The reported frequency with which HCV is transmitted to a health care worker by an accidental injury with a contaminated needle is quite variable, ranging from 0-10%.1 I believe a reasonable estimate is approximately 3%. Thus, the risk of transmission of HIV, HCV, and HBV after such an injury is approximately 0.3%, 3%, and 30%: an easy and reasonably accurate progression to commit to memory. The actual risk in an individual case, however, is dependent upon a number of variables, including the HCV viral load and the volume of the inoculum. The risk of transmission as the result of an individual percutaneous exposure in the opposite direction, from health care worker to patient, cannot be calculated from the data in the studies examined here. These look-back studies do, however, provide an initial benchmark with regard to the risk of such transmission per operative procedure.
Unfortunately, the calculated transmission rates in these studies differ by an order of magnitude. Each study has deficits, which make it difficult to assess the results with great accuracy. In the first instance, the study of transmission from the gynecologic surgeon was triggered by evidence of a transmission event, and thus, potentially suffers from a bias tending to exaggerate the risk of transmission. On the other hand, the fact that more than one-fifth of those exposed, including a number who had died, were never examined provides the potential for risk underestimation.
Finally, while the overall risk of transmission in the obstetrics/gynecology setting was one in 2,338 (0.04%), it was one in 488 (0.2%; 95% CI, 0.09-2.68%) when only high-risk procedures were taken into account, a value much closer to the 0.48% reported for high-risk orthopedic procedures in the second study. Ross, et al, review two previous retrospective analyses of transmission to patients by cardiothoracic surgeons in which the calculated transmission rates were 2.3% and 0.36% during procedures most of which were likely high risk.2,3 Thus, taken together, the reported risk of such transmission during high-risk surgical procedures is in the range of 0.2% (obstetrics & gynecology), to 2.3% (cardiothoracic surgery).

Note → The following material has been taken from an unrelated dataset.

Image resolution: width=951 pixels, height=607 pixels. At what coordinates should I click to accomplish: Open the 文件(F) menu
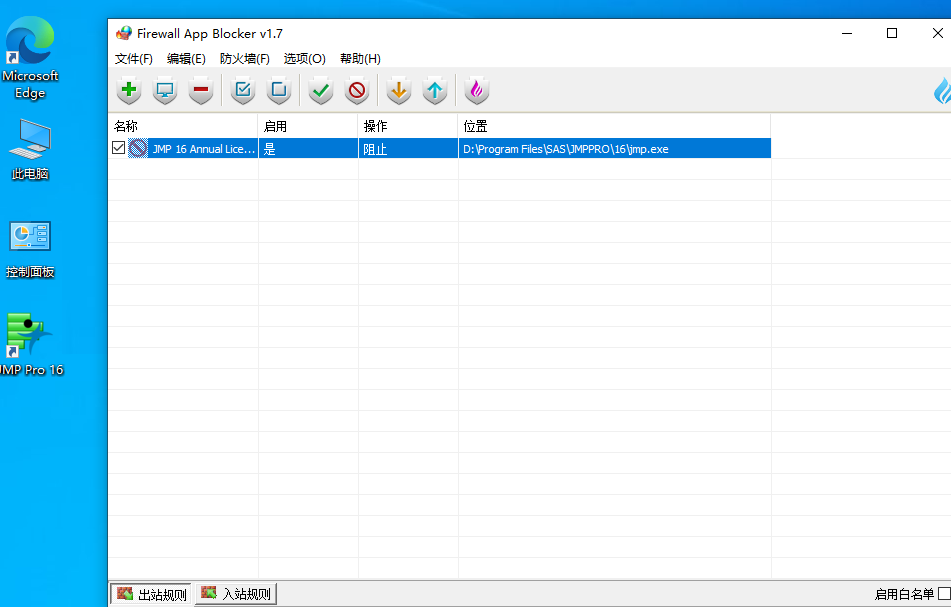click(x=135, y=58)
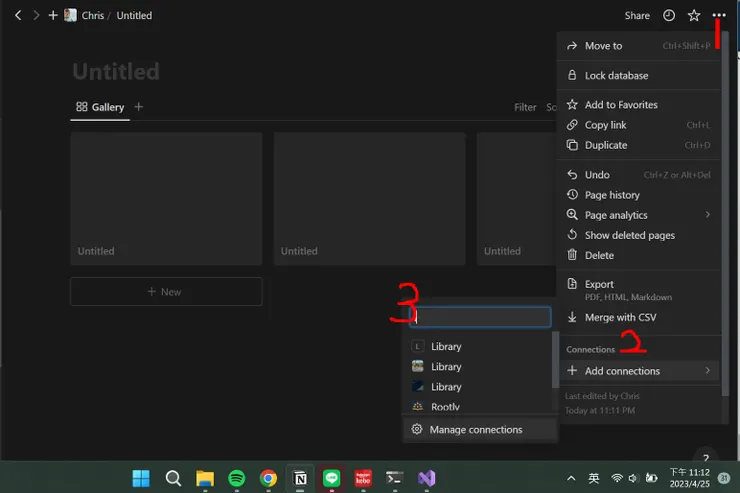This screenshot has height=493, width=740.
Task: Open the help question mark button
Action: coord(705,458)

It is of interest that these results also are within the range reported for risk of transmission of HCV to health care workers as the result of a single sharps exposure.
However, not all intraoperative transmission of hepatitis viruses is the result of direct transmission from surgeon (or anesthesiologist) to patient. A recently described outbreak of HCV infection in patients who had undergone gynecological surgery was reported but, rather than being the consequence of direct physician to patient transmission, it was most likely the result of contamination of a multidose vial of propofol.4
Reported instances of HCV transmission from health care worker to patient remain distinctly uncommon and, as a result, the Centers for Disease Control and Prevention (CDC) does not routinely recommend work restrictions for health care workers infected with HCV.5 The CDC, the Society for Healthcare Epidemiology of America, and the British Advisory Group on Hepatitis do recommend, however, exclusion from patient care activity be considered for health care workers who have been documented to transmit HCV. In contrast, both German and Canadian regulations require that all HCV-infected health care workers be forbidden to perform exposure-prone procedures.
References
1. Sulkowski MS, et al. Needlestick transmission of hepatitis C. JAMA 2002; 287:2,406-2,413.

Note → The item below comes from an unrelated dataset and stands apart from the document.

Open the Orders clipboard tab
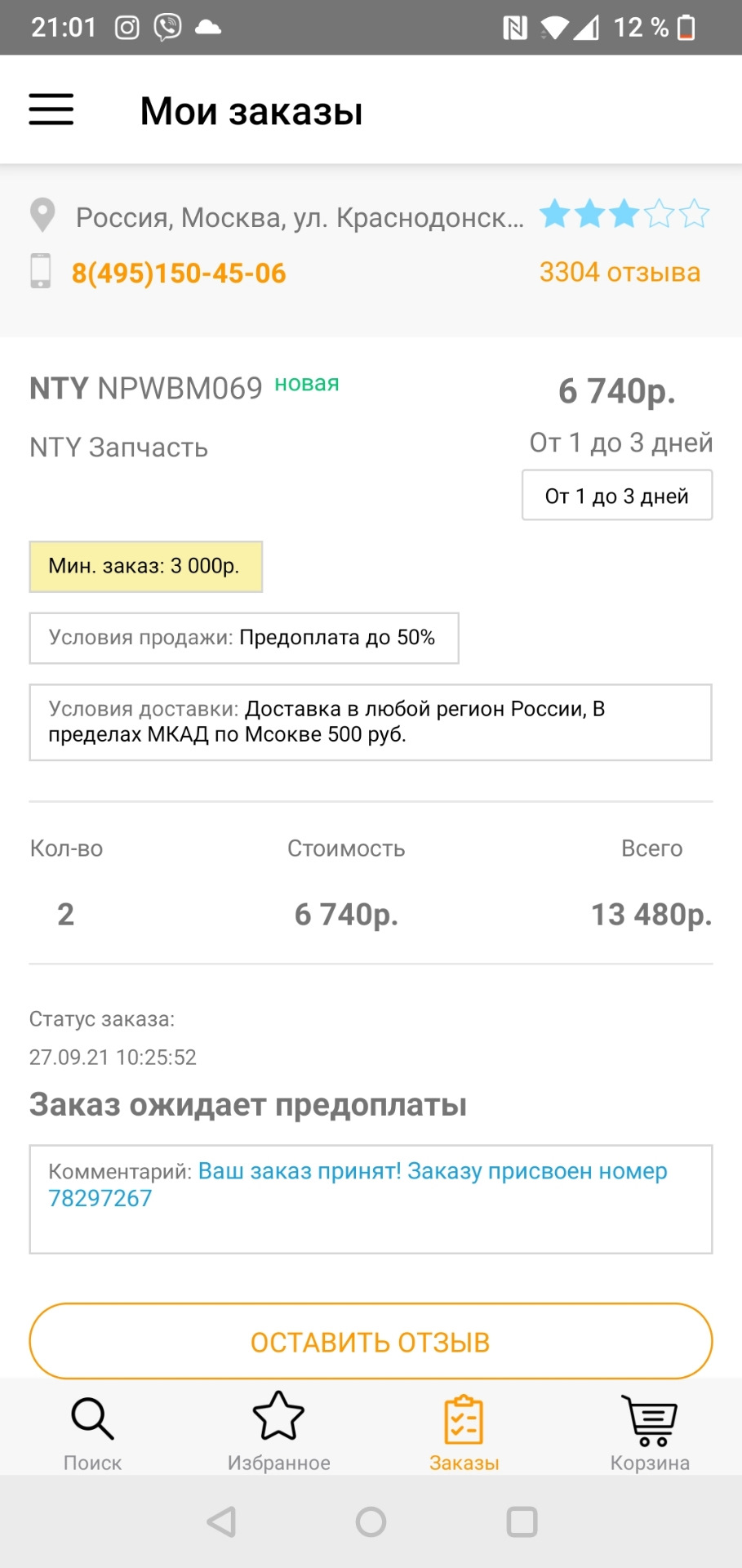tap(464, 1432)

2. Esteban JI, et al. Transmission of hepatitis C virus by a cardiac surgeon. N Engl J Med 1996; 334:555-560.
3. Duckworth GJ, et al. Commun Dis Public Health 1998; 2:188-192.
4. Massari M, et al. Transmission of hepatitis C virus in a gynecological surgery setting. J Clin Microbiol 2001; 39:2,860-2,863.
5. Centers for Disease Control and Prevention. MMWR Morb Mortal Wkly Rep 2001; 50(RR-11):1-67.